It's still a relatively niche device. Antutu popularity on its site is targeted at a niche segment of enthusiasts. Popularity on an enthusiast niche benchmarking website doesn't equate to popularity at retail sales wise. Do you honestly think LeEco 15 was the 9th most popular handset in reality ?
All that chart proves is that more Note 5 users ran Antutu benchmark, and given the correlation between niche powerhouse devices and a niche benchmarking enthusiast website it stands to reason, but in real world if popularity = sales, that chart means very little.
Especially given the Note 5 didn't even launch in a huge segment of the world market.
Whilst undoubtably the Note and the rise of the phablet in general has been massive, the Note is by comparison still aimed at niche demographic audience.
That general audience for larger devices has grown, but since regular phones and those even budget devices like the Moto G have all grown in size over the years, they have filled much of the gap for demand for just bigger devices.

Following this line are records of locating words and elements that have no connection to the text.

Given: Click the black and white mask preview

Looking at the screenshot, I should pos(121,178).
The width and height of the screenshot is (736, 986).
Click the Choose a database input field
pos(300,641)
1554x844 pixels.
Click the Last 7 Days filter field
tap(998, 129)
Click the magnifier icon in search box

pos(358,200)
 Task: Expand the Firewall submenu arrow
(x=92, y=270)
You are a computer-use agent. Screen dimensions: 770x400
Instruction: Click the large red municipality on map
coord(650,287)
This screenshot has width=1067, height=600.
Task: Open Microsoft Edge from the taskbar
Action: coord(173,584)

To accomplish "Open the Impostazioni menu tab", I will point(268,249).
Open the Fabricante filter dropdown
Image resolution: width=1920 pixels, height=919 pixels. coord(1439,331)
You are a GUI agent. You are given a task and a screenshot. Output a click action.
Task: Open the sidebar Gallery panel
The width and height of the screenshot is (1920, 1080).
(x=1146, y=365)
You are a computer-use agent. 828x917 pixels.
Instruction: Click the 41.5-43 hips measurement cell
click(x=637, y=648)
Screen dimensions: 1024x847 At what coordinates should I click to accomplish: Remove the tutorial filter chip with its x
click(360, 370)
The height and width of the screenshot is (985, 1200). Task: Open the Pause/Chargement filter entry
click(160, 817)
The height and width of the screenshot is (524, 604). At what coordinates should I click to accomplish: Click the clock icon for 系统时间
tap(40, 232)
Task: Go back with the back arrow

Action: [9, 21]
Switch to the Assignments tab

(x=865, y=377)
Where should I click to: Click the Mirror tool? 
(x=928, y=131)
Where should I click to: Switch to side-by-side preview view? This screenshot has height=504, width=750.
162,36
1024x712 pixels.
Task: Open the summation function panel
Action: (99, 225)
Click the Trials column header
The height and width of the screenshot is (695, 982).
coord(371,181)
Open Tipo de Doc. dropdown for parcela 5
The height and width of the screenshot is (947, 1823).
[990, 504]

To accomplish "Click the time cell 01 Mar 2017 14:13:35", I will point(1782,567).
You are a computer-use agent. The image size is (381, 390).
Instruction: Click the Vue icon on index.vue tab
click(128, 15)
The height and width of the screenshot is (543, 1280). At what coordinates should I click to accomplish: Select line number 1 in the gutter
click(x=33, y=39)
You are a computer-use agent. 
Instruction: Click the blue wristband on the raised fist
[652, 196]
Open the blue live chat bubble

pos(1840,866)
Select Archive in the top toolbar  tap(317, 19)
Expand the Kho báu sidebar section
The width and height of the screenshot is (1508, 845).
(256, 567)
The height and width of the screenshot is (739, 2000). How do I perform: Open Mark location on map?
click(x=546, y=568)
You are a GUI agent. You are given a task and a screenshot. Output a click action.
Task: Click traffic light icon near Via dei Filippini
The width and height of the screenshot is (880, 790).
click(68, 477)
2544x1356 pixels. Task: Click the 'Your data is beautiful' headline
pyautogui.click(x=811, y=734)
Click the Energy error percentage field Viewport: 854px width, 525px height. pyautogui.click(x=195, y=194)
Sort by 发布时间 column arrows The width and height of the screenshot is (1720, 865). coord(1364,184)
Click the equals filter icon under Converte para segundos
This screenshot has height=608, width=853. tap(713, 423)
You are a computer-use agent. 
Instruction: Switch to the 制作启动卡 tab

Samsung seems like it's trying to bridge the gap between its more popular commercially S7 and specifically the Edge variant and the Note. Last year Edge + replaced Note 5 in Europe and globally sales were greater for Edge + variant overall than the Note 5, this year they are clearly making a hybrid and giving us a Note 7 with the edges (and no separate edge +).
The danger is potentially will that take away too much from the Note, will it be more edge than note and if internals are same as the S7 Edge other than modest increase in screen size and s-pen what else can it differentiate itself with ? If anything Samsung could potentially be alienating many existing Note users, and those wanting a large Edge device may simply opt for the S7 Edge which is now readily available much cheaper at retail than it initially landed at and readily available second hand and on classifieds.